A decisão foi tomada após a Polícia Legislativa do Senado não conseguir localizá-la para prestar depoimento.
Tentativas de Contato
Graeff foi convocada para depor na segunda-feira, 23 de março, mas não foi encontrada. A assessoria da comissão informou que diversas tentativas de contato foram realizadas sem sucesso.
A convocação foi aprovada na condição de testemunha, o que torna o comparecimento obrigatório.
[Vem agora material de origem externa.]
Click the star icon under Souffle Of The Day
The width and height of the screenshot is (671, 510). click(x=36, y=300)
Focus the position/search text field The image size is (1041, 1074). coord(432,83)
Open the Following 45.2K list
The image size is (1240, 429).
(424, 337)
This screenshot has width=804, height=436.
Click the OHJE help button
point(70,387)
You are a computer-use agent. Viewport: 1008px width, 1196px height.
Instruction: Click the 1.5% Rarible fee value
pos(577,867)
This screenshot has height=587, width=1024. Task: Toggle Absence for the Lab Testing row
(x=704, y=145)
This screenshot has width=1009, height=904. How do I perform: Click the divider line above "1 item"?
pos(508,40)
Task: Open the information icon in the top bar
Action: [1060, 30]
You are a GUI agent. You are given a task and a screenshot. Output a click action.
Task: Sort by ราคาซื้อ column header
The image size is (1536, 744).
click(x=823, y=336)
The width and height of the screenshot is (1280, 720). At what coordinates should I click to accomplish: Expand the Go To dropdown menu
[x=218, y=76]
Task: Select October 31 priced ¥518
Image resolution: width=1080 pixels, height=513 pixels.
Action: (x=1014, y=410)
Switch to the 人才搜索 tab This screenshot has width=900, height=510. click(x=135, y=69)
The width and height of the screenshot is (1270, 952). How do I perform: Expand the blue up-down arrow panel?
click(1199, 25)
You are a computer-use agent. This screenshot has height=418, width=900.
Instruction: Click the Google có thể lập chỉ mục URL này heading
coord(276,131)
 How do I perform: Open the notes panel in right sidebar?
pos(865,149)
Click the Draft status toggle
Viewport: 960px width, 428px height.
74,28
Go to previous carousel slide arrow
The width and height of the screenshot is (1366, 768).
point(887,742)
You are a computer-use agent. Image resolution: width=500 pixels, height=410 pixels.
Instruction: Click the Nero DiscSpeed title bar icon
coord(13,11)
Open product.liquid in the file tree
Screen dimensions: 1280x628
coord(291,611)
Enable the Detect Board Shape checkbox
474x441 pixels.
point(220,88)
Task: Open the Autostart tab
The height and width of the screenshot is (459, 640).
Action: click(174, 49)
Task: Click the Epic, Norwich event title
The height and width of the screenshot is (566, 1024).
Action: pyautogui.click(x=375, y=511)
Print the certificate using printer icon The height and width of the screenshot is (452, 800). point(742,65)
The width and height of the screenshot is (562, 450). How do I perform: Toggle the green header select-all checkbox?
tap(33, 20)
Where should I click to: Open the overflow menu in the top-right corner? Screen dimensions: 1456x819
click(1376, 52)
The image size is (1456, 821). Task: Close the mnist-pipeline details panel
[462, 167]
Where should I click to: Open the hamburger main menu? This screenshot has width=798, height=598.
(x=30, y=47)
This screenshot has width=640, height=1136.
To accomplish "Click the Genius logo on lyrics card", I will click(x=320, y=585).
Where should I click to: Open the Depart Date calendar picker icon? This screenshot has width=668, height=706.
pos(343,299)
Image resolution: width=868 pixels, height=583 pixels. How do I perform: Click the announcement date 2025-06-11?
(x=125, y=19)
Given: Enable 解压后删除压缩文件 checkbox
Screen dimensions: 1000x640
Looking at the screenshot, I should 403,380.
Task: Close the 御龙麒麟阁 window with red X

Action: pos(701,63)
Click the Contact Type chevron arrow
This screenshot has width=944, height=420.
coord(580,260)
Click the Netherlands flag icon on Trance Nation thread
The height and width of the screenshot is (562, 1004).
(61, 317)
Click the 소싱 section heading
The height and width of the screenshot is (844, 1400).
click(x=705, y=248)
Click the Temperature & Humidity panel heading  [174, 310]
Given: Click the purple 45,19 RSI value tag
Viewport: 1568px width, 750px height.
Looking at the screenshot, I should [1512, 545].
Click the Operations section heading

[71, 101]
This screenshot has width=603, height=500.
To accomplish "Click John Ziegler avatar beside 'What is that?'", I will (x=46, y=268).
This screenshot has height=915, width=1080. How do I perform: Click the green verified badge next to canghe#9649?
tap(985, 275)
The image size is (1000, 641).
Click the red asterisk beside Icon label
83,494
Ela também é esperada para depor na CPI do Crime Organizado do Senado, em sessão marcada para quarta-feira, 25 de março.
Medidas em Discussão
Diante da ausência, integrantes da comissão discutem medidas para garantir a presença da testemunha, incluindo a condução coercitiva, que permite levar a testemunha mediante força policial para prestar depoimento.
O encerramento dos trabalhos da CPMI está previsto para 28 de março, o que pode limitar o tempo para a execução de diligências.
A comissão busca consolidar provas e esclarecer a estrutura do esquema investigado.